Released just before Christmas in 1968, there was a ten-month gap between the release of Francis A. & Edward K. and this album, which was the longest period in Sinatra's Reprise years in which he did not commercially record music (barring his contributions to The Sinatra Family Wish You a Merry Christmas).

Sinatra sang a variety of folk-rock oriented songs, including Judy Collins' hit "Both Sides Now" (written by Joni Mitchell) and the Glen Campbell hits "Gentle on My Mind" (written by John Hartford) and "By the Time I Get to Phoenix" (written by Jimmy Webb). The title song was released as a single, reaching #23 on the Billboard Hot 100 chart and #2 on the Easy Listening chart, while the album peaked at #18 on the Billboard 200 chart.

Professional ratings
Review scores
| Source | Rating |
| AllMusic | Star |

==Production==
Cycles was recorded over four sessions in Los Angeles, primarily in November 1968. One session included 25 guests, including George Harrison, Pattie Boyd, and Tiny Tim.
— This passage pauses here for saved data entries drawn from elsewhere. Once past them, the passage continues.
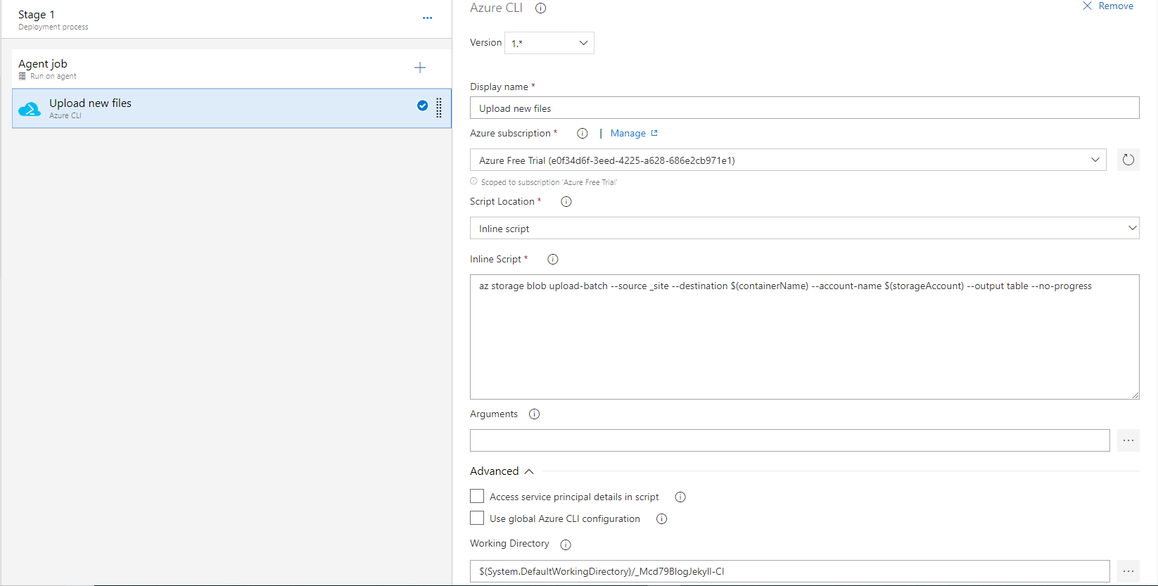1158x586 pixels.
Task: Click the Azure CLI info icon in the header
Action: click(x=540, y=8)
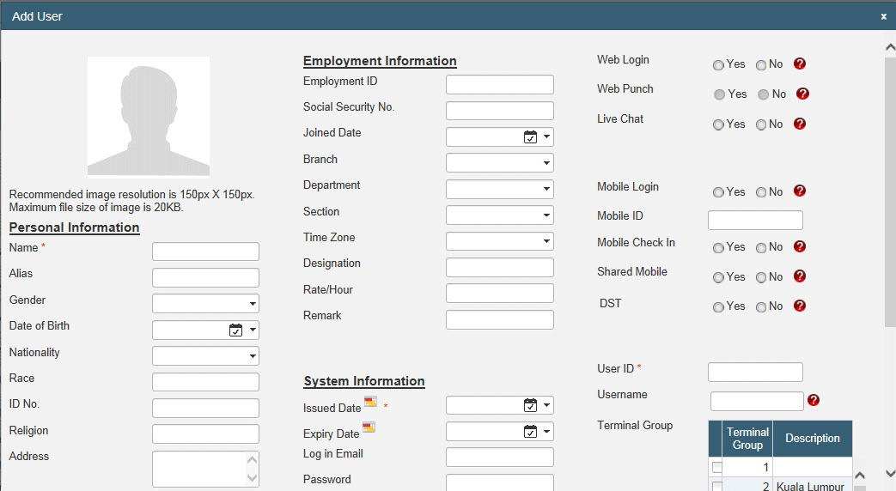Click the help icon beside Live Chat

[x=800, y=124]
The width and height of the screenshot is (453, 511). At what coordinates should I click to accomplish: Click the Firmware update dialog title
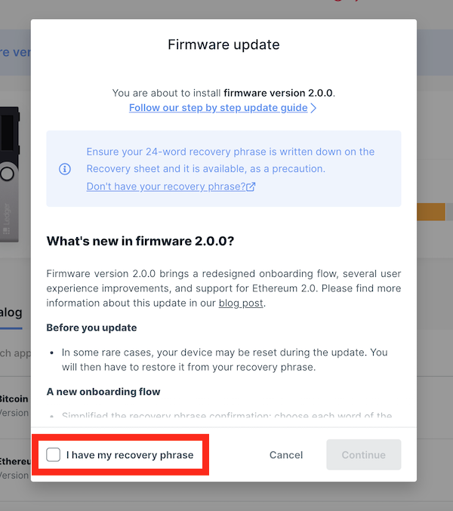(x=223, y=45)
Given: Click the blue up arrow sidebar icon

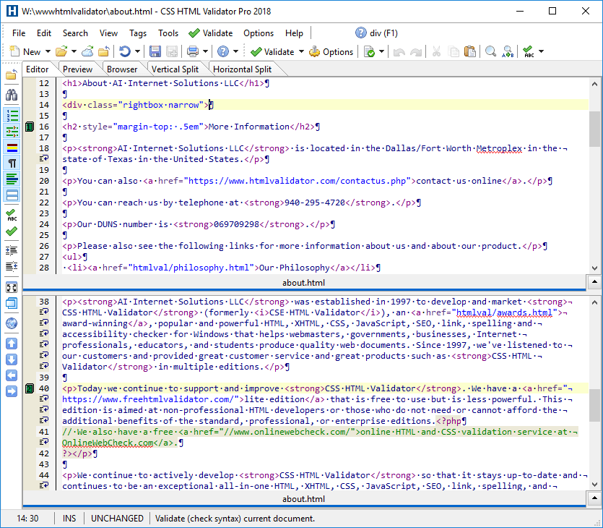Looking at the screenshot, I should (x=12, y=343).
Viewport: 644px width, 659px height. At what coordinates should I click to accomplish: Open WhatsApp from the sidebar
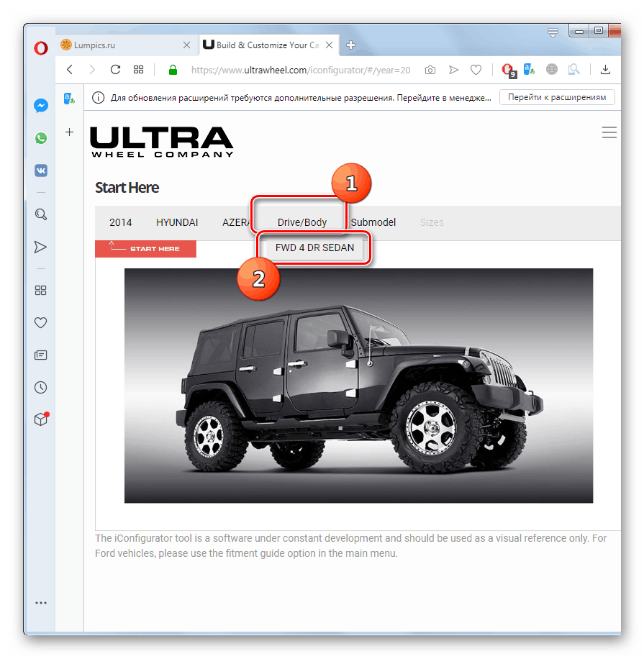click(x=41, y=138)
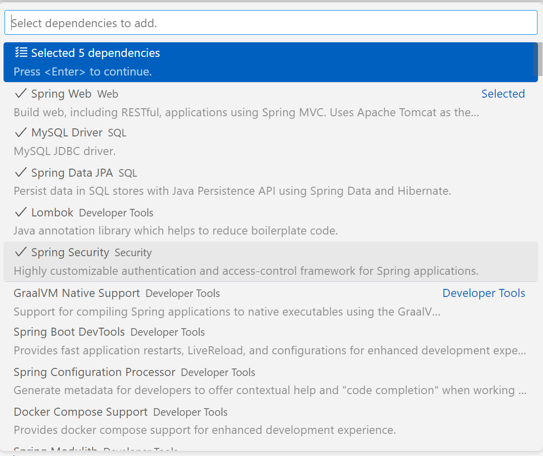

As seen on the front cover, the song "Wait by the Fire" by Al Gorgoni and Chip Taylor was supposed to appear on the album, but Sinatra scrapped the song and substituted "My Way of Life" after the cover had already been printed.

==Track listing==
1. "Rain in My Heart" (Teddy Randazzo, Victoria Pike) – 3:20
2. "From Both Sides, Now" (Joni Mitchell) – 2:55
3. "Little Green Apples" (Bobby Russell) – 5:00
4. "Pretty Colors" (Al Gorgoni, Chip Taylor) – 2:35
5. "Cycles" (Gayle Caldwell) – 3:07
6. "Wandering" (Caldwell) – 2:45
7. "By the Time I Get to Phoenix" (Jimmy Webb) – 3:55
8. "Moody River" (Gary D. Bruce) – 2:33
9. "My Way of Life" (Bert Kaempfert, Herb Rehbein, Carl Sigman) – 3:05
10. "Gentle on My Mind" (John Hartford) – 3:25

==Charts==

Chart performance for Cycles
| Chart (1968) | Peak position |
|---|---|
| Canada Top Albums/CDs (RPM) | 9 |
| US Billboard 200 | 18 |

==Certifications==

| Region | Certification | Certified units/sales |
| United States (RIAA) | Gold | 500,000^{^} |
^{^} Shipments figures based on certification alone.

==In popular culture==
In 2022, the song "My Way of Life" was featured in the mid-credits scene of the Moon Knight episode "Gods and Monsters."